Simple DIY Concrete Hearth

Hhere is very nice project to experiment with concrete before diving into a larger project like a concrete counter top.  Last year, I made a concrete vanity from white cement and custom aggregates which became fairly complicated with measuring etc. I wanted to give concrete another shot but this time keeping it simple with ready-mix concrete. Concrete is a increasingly fun material to work with as you can really make it into any shape provided you can construct the mold. A quick search of the internet will yeild many variations including embedding object in concrete and acid-etched finishes. I recommend reading “Concrete Countertops” by Fu-Teng Cheng it you want to learn more about concrete as a finishing material. He is pretty much  the godfather of concrete counter tops.

After framing in a new gas fireplace, I felt a single piece of concrete for a hearth would fit the bill nicely for this small space. This hearth is really more of a facade as it is only 2″ thick and is made to fit into a corner on a 45 degree angle. The hearth will be cast face-down in a mold. Molds are traditionally made from Melamine as it provides a nice smooth surface. The total build time for a project like this was a approximately 4 hours (not including curing times of course).


  • Ready mix concrete (1 bag of regular Quickcrete is what I used)
  • Melamine
  • Superplasticizer (optional)
  • Dye (optional)
  • Black 100% Silicone
  • Drywall screws


Start by cutting the Melamine to make the parts of the mold. This mold is comprised of 6 pieces, the back is left open to pour in the concrete. Don’t worry about fancy blades and chipping as every inside seam is caulked later.

Fasten all the perpendicular parts together using drywall screws. Drilling a pilot hole with a countersink bit will give the drywall screws a stronger bite into the particle board when holding the parts thogether. Caulking all the inside seams is necessary to keep the mold water tight while the concrete cures.  If you skip this step the edges of the melamine will swell up as soon as you pour the concrete. Black 100% silicone is used in this step so you can easily see what seams you have covered.

In order to install the hearth you will need include a plywood mounting board. This board also acts as a nice place to attach our “rebar” later. Putting a 5° bevel on to board reduces the chance of it detaching from the concrete. After the mounting board is cut, attach some strips of whatever you have available to prevent the mounting board from falling into the mold when the concrete is poured.

I used old coat hangers to reinforce the concrete. You can really use any heavier gauge wire for this task, just make sure that it is fixed securely and floating inside the mold with 1/2″ or more clearance from  any edge of the mold.

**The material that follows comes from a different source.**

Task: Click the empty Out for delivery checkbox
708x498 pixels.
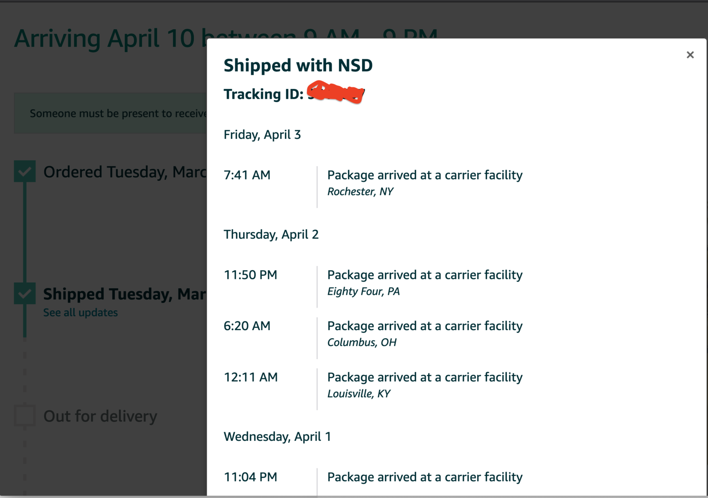Action: pyautogui.click(x=25, y=416)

I started some screws on the mounting board and applied hot glue to fasten all the little pieces.

Next, we are ready to pour! I used Superplasticizer from Fishstone I ordered over a year ago for the vanity top I was working on. Superplasticizers (aka water reducers) are an amazing chemical which allow you to keep your concrete flowing nicely without adding too much water. There are some pretty amazing videos of powdered Superplasticizers which make concrete more fluid without adding any additional water.  For a piece this size you can forego the Superplasticizer but used it because it was handy. I also used some dark grey pigments from the previous project but I cannot actually say I can see their effect.

Leave some room to place the mounting board into the mold. Wiggle the mounting board into place and tack it down with some easily removable brad nails. Then apply a palm sander without sandpaper on it for 10-15 minutes until you no longer see anymore bubbles.

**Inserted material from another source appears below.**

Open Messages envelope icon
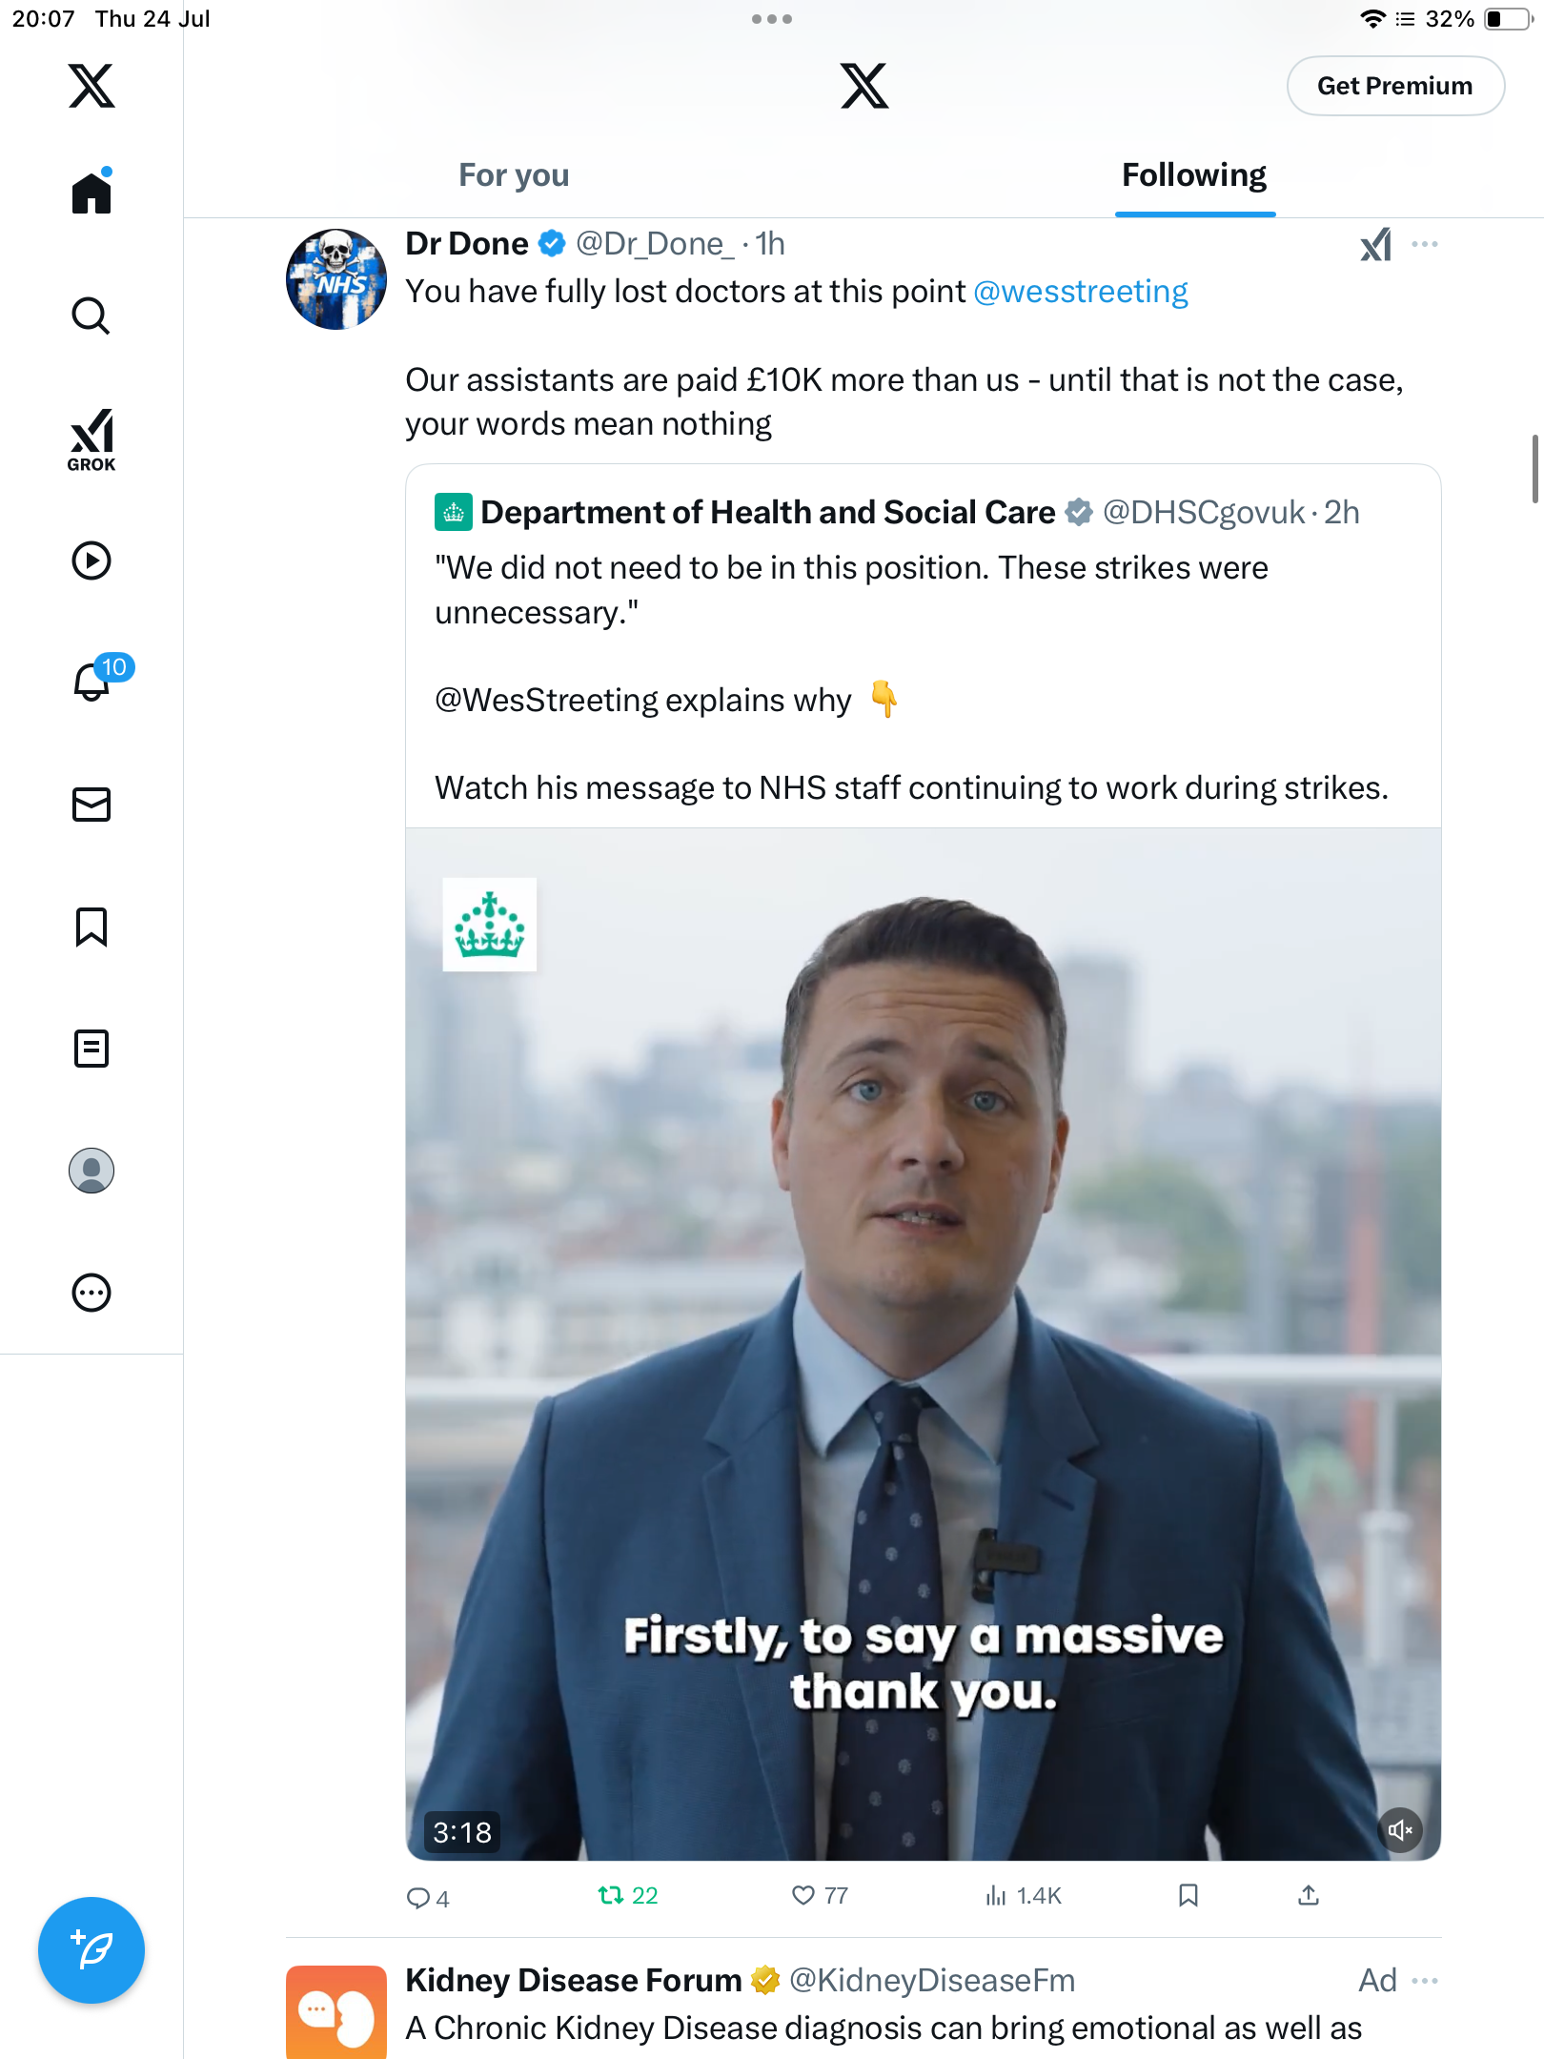 [x=91, y=805]
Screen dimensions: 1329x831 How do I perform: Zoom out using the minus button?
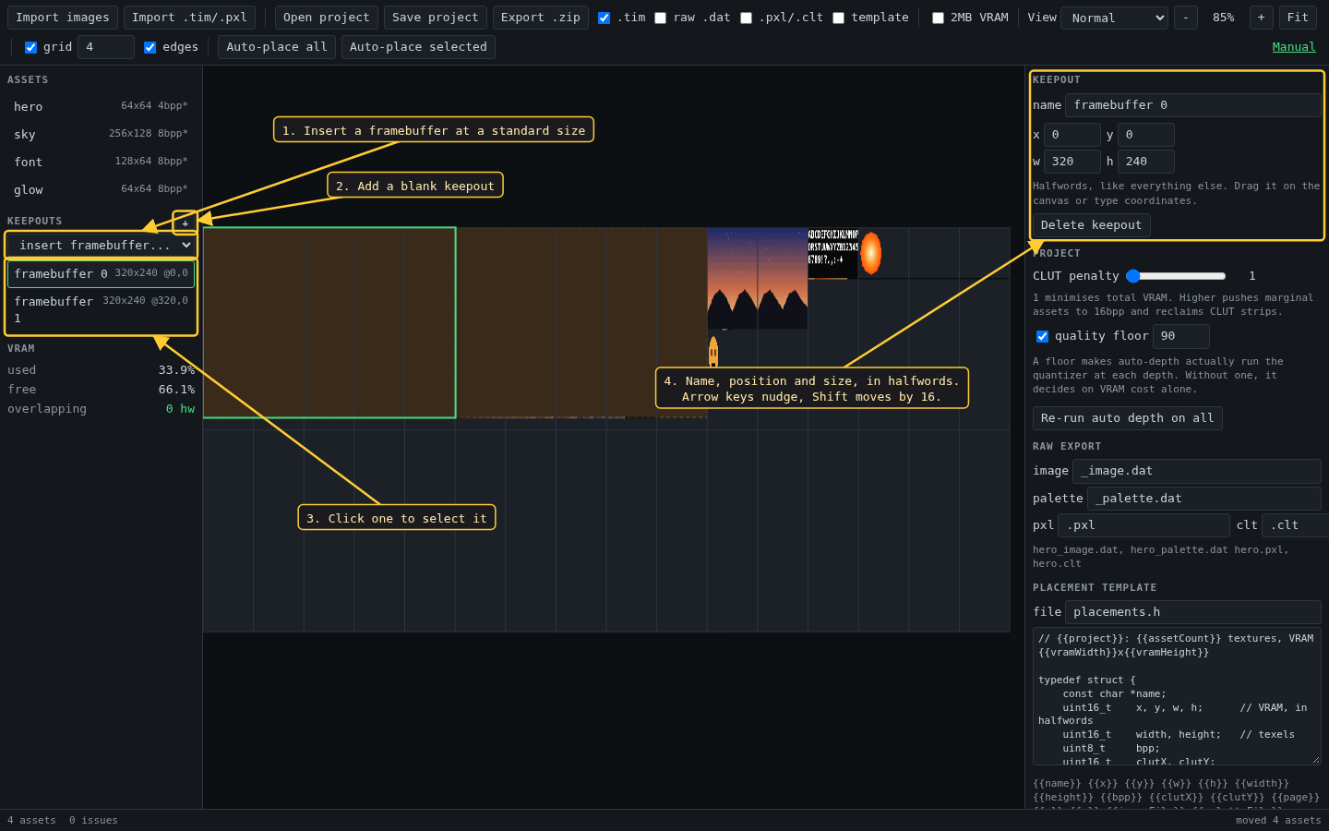click(x=1185, y=18)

Allow the concrete to cure for a minimum of three days. Release the mold by undoing any fasteners while being careful not to pry on any finished surfaces. Finger work well here!

You can leave the finish here and it will look quite nice and uniform. If you want to expose a little bit of the aggregate underneath, you’ll need to polish that slab. I use a Porter Cable Random Orbit polisher with inexpensive Ebay 4″ diamond pads. I prefer to start with a higher grit (approximately 800) and slowly work down the concrete. After only 4 days of curing, the concrete is still quite soft. After you achieve the look you want, Progress through the finer grit you have in your arsenal.

It is preferable to apply you finish while your concrete is laying flat, but unfortunately I needed to get on with a fireplace installation while the gas fitter was on site. Mounting is simple. place a 1/8″ spacer shim under the hearth and screw through the framing and into the mounting board we provided for earlier.

Nothing left to do but apply some finish. I’ve had great results with water and oil based polyurethanes. I prefer a high gloss on concrete but you can use a sheen you like here. Apply 3-4 thin coats. If you so get some streaking/running, give the surface a quick sand with 220 grit sand paper in between coats. Make sure that last coat is very thin and even.

I ended up installing engineered hardwood flooring underneath the hearth which was no problem because the hearth doesn’t even touch the floor.

Thank you for checking out this post. Get Building!